Новая живопись Европы вглядывается в лицо человека так внимательно, как этого не делали мастера Ренессанса, как этого не может сделать фотография Караваджо. Вглядеться в лицо человека значит не просто буквально передать черты его лица и мимику, но отождествить себя с другим, понять переживания другого, поставить себя на его место, заставить зрителя пережить боль и мысль другого, обнаружить уникальную душу. И Рембрандт, и Веласкес, и Рубенс пишут такие портреты, каких человечество не знает: Рембрандт по сотне раз прикасается кистью к тени под глазом старика на портрете, чтобы нащупать то самое переживание, которое наложило эту тень, создало эту морщину. Фотографируя морщину, мы ничего не объясняем. Горе и размышление меняют лицо, но перемена столь многозначна, что морщиной лишь фиксируется, но не передается.

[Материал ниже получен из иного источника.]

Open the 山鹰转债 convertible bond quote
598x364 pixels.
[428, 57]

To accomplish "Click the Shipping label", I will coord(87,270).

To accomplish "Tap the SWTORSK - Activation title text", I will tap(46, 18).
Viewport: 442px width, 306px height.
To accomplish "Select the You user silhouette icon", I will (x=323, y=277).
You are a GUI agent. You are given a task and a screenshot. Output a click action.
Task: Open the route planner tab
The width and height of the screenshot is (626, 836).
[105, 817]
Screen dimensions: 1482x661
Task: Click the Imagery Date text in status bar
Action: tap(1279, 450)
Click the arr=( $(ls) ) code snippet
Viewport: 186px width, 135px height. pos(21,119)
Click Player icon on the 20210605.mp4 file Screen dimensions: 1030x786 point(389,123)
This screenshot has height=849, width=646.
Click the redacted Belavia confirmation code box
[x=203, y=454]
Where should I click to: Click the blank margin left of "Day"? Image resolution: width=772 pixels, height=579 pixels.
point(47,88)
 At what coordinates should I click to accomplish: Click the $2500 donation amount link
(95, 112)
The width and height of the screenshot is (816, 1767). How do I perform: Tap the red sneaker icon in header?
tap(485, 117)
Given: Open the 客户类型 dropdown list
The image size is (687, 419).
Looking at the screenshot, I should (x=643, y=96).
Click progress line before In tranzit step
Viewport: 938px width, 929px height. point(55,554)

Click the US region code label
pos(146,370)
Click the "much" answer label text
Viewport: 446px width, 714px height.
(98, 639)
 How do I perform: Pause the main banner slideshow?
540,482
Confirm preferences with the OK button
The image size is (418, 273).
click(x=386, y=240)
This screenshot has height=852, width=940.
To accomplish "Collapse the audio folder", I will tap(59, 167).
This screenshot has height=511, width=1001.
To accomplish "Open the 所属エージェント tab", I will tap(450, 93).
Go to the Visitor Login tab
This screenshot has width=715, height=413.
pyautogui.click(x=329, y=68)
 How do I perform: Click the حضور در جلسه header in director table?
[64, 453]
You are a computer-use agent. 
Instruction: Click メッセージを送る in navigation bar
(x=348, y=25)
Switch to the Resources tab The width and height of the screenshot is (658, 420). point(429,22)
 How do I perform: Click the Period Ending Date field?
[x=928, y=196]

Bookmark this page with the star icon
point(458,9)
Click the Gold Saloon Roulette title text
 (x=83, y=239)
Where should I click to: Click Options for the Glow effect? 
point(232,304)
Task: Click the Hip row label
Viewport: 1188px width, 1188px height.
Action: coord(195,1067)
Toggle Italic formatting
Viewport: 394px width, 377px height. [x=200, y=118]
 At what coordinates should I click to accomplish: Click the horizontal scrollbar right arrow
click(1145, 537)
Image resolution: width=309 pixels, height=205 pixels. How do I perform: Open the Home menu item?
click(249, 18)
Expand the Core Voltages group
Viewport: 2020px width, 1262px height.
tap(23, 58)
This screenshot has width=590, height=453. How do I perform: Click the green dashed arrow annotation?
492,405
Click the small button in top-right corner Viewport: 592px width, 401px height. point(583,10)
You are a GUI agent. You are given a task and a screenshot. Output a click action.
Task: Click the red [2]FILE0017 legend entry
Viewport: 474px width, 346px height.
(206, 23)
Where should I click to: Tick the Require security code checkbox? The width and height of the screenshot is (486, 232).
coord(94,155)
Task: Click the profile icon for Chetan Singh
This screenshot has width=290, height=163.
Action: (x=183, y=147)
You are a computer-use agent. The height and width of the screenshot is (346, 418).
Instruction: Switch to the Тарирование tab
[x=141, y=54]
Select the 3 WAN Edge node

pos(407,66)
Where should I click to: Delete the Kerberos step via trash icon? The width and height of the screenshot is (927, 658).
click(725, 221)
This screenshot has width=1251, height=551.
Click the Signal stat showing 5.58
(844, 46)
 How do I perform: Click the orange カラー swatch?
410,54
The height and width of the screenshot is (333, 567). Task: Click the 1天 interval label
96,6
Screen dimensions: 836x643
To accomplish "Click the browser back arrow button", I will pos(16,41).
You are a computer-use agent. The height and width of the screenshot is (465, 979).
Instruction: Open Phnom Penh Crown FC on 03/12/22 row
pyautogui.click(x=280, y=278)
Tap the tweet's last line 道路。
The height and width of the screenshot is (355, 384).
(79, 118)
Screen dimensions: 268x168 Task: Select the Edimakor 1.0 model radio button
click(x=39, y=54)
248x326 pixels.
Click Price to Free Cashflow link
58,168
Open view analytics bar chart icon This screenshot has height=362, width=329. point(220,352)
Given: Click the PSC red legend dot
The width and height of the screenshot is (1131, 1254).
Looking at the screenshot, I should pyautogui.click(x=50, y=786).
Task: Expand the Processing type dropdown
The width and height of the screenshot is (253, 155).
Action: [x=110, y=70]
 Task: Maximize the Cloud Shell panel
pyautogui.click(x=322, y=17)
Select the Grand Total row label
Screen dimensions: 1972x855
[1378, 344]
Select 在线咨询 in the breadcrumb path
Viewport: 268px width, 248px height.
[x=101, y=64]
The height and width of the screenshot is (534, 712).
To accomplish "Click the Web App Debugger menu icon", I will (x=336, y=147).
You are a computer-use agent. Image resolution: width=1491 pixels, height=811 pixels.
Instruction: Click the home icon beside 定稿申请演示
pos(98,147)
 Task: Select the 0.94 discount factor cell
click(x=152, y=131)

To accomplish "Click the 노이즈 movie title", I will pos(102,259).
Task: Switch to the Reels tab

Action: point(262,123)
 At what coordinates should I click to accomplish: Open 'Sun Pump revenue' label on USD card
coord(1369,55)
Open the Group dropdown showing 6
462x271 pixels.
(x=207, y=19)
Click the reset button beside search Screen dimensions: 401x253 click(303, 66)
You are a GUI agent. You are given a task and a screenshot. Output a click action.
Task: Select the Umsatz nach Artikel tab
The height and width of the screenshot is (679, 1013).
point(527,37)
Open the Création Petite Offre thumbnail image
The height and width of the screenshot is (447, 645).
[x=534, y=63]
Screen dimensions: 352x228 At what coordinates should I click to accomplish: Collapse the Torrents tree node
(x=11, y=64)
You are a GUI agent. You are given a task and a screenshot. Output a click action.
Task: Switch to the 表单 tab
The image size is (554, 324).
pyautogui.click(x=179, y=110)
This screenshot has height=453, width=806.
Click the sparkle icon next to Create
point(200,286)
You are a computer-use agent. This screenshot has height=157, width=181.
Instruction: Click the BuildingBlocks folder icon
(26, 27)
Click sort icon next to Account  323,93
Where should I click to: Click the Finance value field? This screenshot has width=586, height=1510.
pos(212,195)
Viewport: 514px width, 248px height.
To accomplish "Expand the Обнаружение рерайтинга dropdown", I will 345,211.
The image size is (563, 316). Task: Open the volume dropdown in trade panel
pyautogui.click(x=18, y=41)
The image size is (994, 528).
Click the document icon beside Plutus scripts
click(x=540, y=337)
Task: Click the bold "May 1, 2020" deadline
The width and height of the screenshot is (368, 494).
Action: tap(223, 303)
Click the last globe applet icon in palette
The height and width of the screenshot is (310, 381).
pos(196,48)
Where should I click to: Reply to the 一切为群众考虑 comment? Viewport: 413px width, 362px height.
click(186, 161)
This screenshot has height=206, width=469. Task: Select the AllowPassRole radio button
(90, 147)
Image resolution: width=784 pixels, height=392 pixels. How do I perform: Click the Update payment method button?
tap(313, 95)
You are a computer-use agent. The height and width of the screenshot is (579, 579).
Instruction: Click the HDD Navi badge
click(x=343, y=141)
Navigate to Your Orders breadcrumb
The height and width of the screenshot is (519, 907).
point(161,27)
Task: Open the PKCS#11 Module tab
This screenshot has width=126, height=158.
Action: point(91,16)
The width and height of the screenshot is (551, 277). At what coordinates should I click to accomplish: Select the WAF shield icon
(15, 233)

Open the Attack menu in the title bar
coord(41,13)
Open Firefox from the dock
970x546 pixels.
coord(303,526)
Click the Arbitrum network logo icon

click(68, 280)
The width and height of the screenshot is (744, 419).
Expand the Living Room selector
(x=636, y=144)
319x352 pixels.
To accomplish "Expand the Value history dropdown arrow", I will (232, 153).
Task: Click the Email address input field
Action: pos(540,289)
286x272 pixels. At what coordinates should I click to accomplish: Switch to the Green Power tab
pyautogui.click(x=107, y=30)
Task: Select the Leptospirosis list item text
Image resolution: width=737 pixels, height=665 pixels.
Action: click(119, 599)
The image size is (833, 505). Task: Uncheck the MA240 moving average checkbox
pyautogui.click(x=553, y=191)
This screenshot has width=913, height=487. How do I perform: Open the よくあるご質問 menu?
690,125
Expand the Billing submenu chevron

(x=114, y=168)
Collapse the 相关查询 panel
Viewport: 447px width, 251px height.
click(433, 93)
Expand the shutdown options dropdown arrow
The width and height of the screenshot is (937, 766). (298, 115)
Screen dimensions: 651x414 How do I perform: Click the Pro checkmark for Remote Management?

Именно поэтому фотометод никогда не расскажет о сути вещей: суть спрятана глубоко и проявляется в таких нюансах, которые срисовать нельзя, можно лишь почувствовать и затем создать нечто аутентичное; то есть требуется пережить реальность – а затем придумать реальность.
Проще всего назвать новых художников – Веласкеса, Рубенса и Рембрандта – реалистами. Для такого определения есть основания: они и впрямь пишут людей похожими на таких, каких можно увидеть на улице; но это именно реализм, а не натурализм; у этих художников особенный, символический взгляд на вещи. Их портреты рассказывают о движении души больше, чем о физическом облике.